June 14, 2007

Isaiah Washington Wrongly Fired

I still can't get over the fact that higher-ups in ABC fired Isiah Washington at the end of last season.

I'm a Grey's Anatomy fan. I'm also gay. Isaiah's use of the word "fag"--twice--offended me.

But hey, he did everything humanly possible to make amends. He said he was sorry. He said he was wrong. He filmed a commercial for GLAAD.

At that point, there should have been forgiveness. There should have been redemption.

Gays and lesbians didn't call for his firing --it was an economic decision based on his volatility. But it can only hurt us, and sour our tentative relationship with straight African-Americans who see themselves as being punished by this.

Yes, words have consequences. And they should. But this punishment is so out-sized compared to the crime that there is bound to be a backlash.

June 07, 2007

Kevin Spacey has chops

I saw Moon for the Misbegotten Wednesday night. And sure, Eve Best - up for a Tony - did just fine.

But Kevin Spacey was revolutionary, taking Eugene O'Neill's alcoholic rich boy and making him a complex bundle of nerves and  subterranean passion. He brightened up the stage. I know he's not what people usually think of in that role; but he brought new light to it.

Afterwards, I did something I never do: waited by the stage door. All three stars kindly, patiently signed autographs. When Spacey had my playbill, I said, "You really showed your chops tonight."

And he paused, looked me in the eye, and said seriously, "Thank you."

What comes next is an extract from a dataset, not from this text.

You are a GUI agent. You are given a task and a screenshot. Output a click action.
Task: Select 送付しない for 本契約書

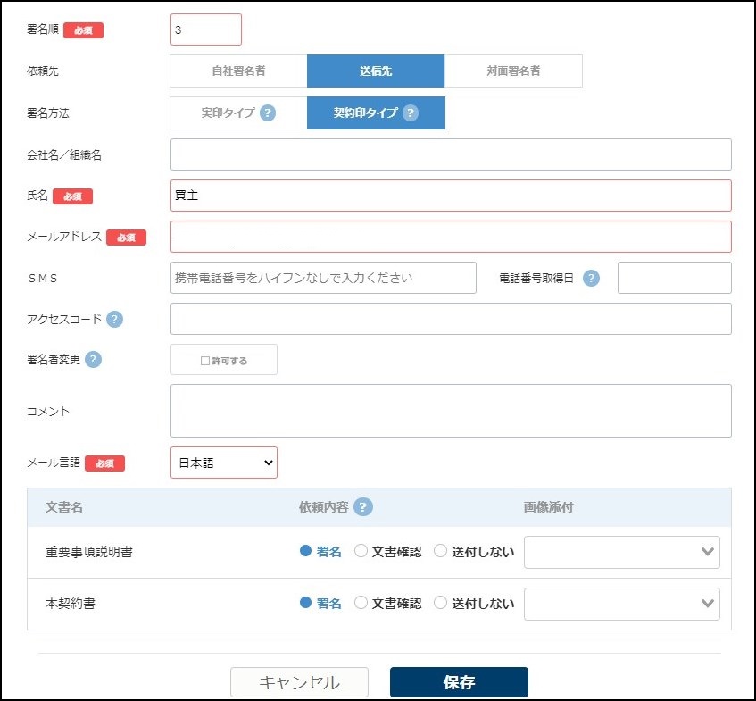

It reminded me how much we want that from celebrities - to be seen.

May 24, 2007

Coram Boy

Coram Boy is a miracle of a play. Heartbreaking, surprising, it is a Dickensian knot of mistaken identities, children lost and then found, betrayal, murder, and the redemption of angels. There is a cast of 50, a wrenching underwater scene with floating actors, and a curtain call that features no less than a full-throated Hallelujah Chorus from Handel's Messiah.

It sounds ridiculous, I know. It shouldn't work. But it does.

Coram Boy closes on the 27th. If you live in or near NY, see it. Find a ticket however you can; pay whatever you have to. It is extraordinary. It is the play Broadway was meant for.

March 10, 2007

The Rookie

I just watched The Rookie again, the baseball movie staring Dennis Quaid. It's a true story about a guy who, at 35, kind of magically became a major league baseball player---his dream since he was three.

I cried through the whole thing. It's a happy movie---it's Disney, for crissake. But there's something about his story, about how he was  astonished by his own luck, how his family and his community came out to support him---it makes me happy every time. And I think especially now, when I feel like the risk I took last year paid off, that I'm actually in the place I should be.

It really is astonishing. That we can unexpectedly stumble on our dreams no matter what age we are--it's astonishing. And wonderful. And very, very lucky.

January 18, 2007

On Criticism

    I just finished Haruki Murakami's The Wind-Up Bird Chronicles and it so puzzled me that I've just spent the last hour reading other people's reviews. Most of them saw what I saw--it is quintessential colloquial Murakami, being about an Everyman who happens to wander into the ever-shifting dreamscape of internal mind and memory. But it is also structurally a mess.

    Then I read one review from a woman who said she couldn't stop thinking about it, that it was inhabiting her. And I thought--yes, I see what she means. Three years ago, when I was living in the era I like to call The Dark Times, I would have lived in this Murakami work, too. It's unsteady probing into death and deterioration would have resonated with me.

    In my theater critic days, I believed that, more or less, all critics saw the same thing. My colleagues and I often agreed on plays. But now I am coming to believe that critics can only properly evaluate the arts on the narrowest of levels. That is, we can say how GOOD something is.

    What do I mean by good? I mean that critics, who have consumed vast amounts of their chosen art form (often more than the practitioners) can quickly evaluate if a piece of theater or literature is well structured, well-written, cohesive. We can judge the production values and the talent of the players. We can say whether a writer or director has achieved their stated vision. That is, we can tell you how well something is executed.

    What we can't do, though, is tell you how a piece of art will make you feel. We can tell you how it made US feel--but art is so personal, and its impact and resonance will depend on how old we are and of what gender; what class we are and of what ethnicity; how depressed, how optimistic, whether we've just broken up with the love of our lives or whether we have just found her or whether we have stopped looking.

    I think that this is why people get so angry with critics. We want them to see what we see in a piece, if we loved it. We want them to hate it the way we do, if it turned our stomachs. But critics can't do this. We can't see with the million eyes of their readers. We can only see with our own two eyes, in whatever place we happen to be at the time. And like Murakami's work, that place is always shifting, so that the next day, we may look back on our work and feel like someone else has written it, that that doppelganger has moved on, and we may see her again only in memory.